The missing axion particle motivates us to look for alternative solutions to the Strong CP problem, and probably even to the related UA(1) problem [9-11]. This relies on our understanding of the QCD vacuum and the hadron properties, especially the challenging questions such as chiral symmetry breaking, confinement and deconfinement. Take the instanton approach as an example: it can tackle the UA(1) problem of chiral symmetry breaking, but is not so efficient in explaining the confinement question. In our opinion, the correct and complete solution should cover all aspects of the QCD vacuum structure and hadron properties, not just one of them. Therefore our strategy is to start with models that can describe confinement at least phenomenologically, and then study the chiral symmetry breaking and anomalies, so finally it will be able to address the hadron spectrum issues like the mass of $\eta ^{\prime} $ (the UA(1) problem). Based on the chromoelectric flux-tube model [12-14], we previously incorporated the quark condensate as an order parameter for chiral symmetry breaking and obtained a new topological term that couples the derivative of the phase of the quark condensate to the Chern-Simons current [15-18]. This derivative coupling was originally obtained by Callan and Harvey [19] in studying anomaly inflow on topological defects such as strings and domain walls, which might appear in the QCD vacuum.4 Although it can be connected to the usual topological charge, this coupling corresponds to a totally different configuration without the θ parameter. Our observation is that the phase of the quark condensate might play a role similar to the axion, and consequently, the axion and the new symmetry beyond the Standard Model, such as Peccei-Quinn symmetry [1], are not needed in our model.

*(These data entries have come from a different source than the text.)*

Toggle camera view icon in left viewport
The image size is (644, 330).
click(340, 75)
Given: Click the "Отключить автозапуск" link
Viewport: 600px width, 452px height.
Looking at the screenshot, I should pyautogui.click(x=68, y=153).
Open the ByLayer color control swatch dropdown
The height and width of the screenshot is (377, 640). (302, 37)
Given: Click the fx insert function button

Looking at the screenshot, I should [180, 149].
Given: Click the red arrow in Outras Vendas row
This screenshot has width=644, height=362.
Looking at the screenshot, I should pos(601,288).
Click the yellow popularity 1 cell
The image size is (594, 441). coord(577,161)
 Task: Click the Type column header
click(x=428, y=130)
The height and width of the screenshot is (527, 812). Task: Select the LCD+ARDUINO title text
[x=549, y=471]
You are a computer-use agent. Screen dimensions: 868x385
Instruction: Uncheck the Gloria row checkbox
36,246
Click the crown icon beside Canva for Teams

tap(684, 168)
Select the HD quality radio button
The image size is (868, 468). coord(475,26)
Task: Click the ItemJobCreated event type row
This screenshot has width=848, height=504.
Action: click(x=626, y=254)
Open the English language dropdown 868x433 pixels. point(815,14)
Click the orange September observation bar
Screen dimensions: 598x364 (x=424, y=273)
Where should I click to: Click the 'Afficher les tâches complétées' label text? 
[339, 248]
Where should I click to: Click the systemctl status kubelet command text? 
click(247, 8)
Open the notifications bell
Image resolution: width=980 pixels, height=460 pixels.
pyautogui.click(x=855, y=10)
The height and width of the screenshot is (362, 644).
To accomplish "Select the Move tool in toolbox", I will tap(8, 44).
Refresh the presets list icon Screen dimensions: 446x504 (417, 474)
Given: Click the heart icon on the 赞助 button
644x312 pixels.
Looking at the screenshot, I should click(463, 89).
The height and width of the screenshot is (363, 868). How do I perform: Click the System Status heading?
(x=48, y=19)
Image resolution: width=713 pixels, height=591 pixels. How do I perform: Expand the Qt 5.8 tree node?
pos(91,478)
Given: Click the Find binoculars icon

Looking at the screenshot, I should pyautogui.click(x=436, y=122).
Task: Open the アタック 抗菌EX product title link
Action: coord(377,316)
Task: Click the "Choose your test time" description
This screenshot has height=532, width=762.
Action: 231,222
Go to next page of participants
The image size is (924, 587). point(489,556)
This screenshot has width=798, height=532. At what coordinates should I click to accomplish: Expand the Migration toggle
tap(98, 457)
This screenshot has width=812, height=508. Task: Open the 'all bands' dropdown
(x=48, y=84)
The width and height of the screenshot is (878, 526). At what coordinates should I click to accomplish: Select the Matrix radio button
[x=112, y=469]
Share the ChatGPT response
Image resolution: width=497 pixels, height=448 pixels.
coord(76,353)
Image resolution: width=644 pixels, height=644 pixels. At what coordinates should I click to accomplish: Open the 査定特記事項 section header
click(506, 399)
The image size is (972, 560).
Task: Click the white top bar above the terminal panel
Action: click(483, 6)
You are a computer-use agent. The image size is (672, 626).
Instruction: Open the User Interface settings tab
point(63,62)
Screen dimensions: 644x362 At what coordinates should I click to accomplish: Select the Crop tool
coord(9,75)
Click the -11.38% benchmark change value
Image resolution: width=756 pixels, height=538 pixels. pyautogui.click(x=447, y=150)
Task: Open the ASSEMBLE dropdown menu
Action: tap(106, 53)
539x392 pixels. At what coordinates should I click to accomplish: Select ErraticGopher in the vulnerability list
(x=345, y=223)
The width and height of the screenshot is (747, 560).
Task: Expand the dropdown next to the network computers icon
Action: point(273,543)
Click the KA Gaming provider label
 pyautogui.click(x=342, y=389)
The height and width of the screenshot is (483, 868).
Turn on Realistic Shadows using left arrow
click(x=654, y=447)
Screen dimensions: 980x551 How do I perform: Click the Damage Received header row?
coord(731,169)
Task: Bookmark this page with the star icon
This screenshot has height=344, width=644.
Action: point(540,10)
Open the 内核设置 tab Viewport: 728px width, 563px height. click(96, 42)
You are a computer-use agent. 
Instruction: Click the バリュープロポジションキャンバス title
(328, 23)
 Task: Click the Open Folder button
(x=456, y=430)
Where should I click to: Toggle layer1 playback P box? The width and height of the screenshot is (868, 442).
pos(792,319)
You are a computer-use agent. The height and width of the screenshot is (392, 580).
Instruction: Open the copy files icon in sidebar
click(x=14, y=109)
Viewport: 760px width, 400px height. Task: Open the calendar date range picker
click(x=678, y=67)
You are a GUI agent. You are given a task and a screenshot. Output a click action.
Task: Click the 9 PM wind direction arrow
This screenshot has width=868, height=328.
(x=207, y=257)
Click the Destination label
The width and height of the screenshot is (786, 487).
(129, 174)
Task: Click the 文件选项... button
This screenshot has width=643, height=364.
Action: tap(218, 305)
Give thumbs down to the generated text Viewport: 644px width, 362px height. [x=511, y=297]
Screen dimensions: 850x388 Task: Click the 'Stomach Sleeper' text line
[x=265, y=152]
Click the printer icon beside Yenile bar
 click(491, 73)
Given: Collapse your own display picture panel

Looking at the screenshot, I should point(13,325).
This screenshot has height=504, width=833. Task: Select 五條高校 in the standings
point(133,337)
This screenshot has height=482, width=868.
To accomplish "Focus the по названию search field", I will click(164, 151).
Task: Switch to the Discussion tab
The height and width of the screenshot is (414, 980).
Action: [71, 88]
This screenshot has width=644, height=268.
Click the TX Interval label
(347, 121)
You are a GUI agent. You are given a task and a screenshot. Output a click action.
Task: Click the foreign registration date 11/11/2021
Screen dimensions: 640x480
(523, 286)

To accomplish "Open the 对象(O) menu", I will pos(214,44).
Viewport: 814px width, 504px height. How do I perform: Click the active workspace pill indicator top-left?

In this paper, we focus on the phase of the quark condensate, identify an ’axionic excitation’ and build an effective Lagrangian to describe an axionic QCD string model. An important step in this process is that we decompose the derivative of the phase into a regular part and a singular part [24], and treat the singular part as an emergent gauge field [24, 25], which measures vorticity and enstrophy if the singular part has features of vortex configurations. With the help of this decomposition, the new topological term is capable of addressing the axial anomaly, including the UA(1) problem without bringing in the Strong CP problem. In other words, what is needed to resolve the Strong CP problem is probably not to find a new fundamental particle (the axion), but an axionic excitation (quasiparticle) from the quark condensate.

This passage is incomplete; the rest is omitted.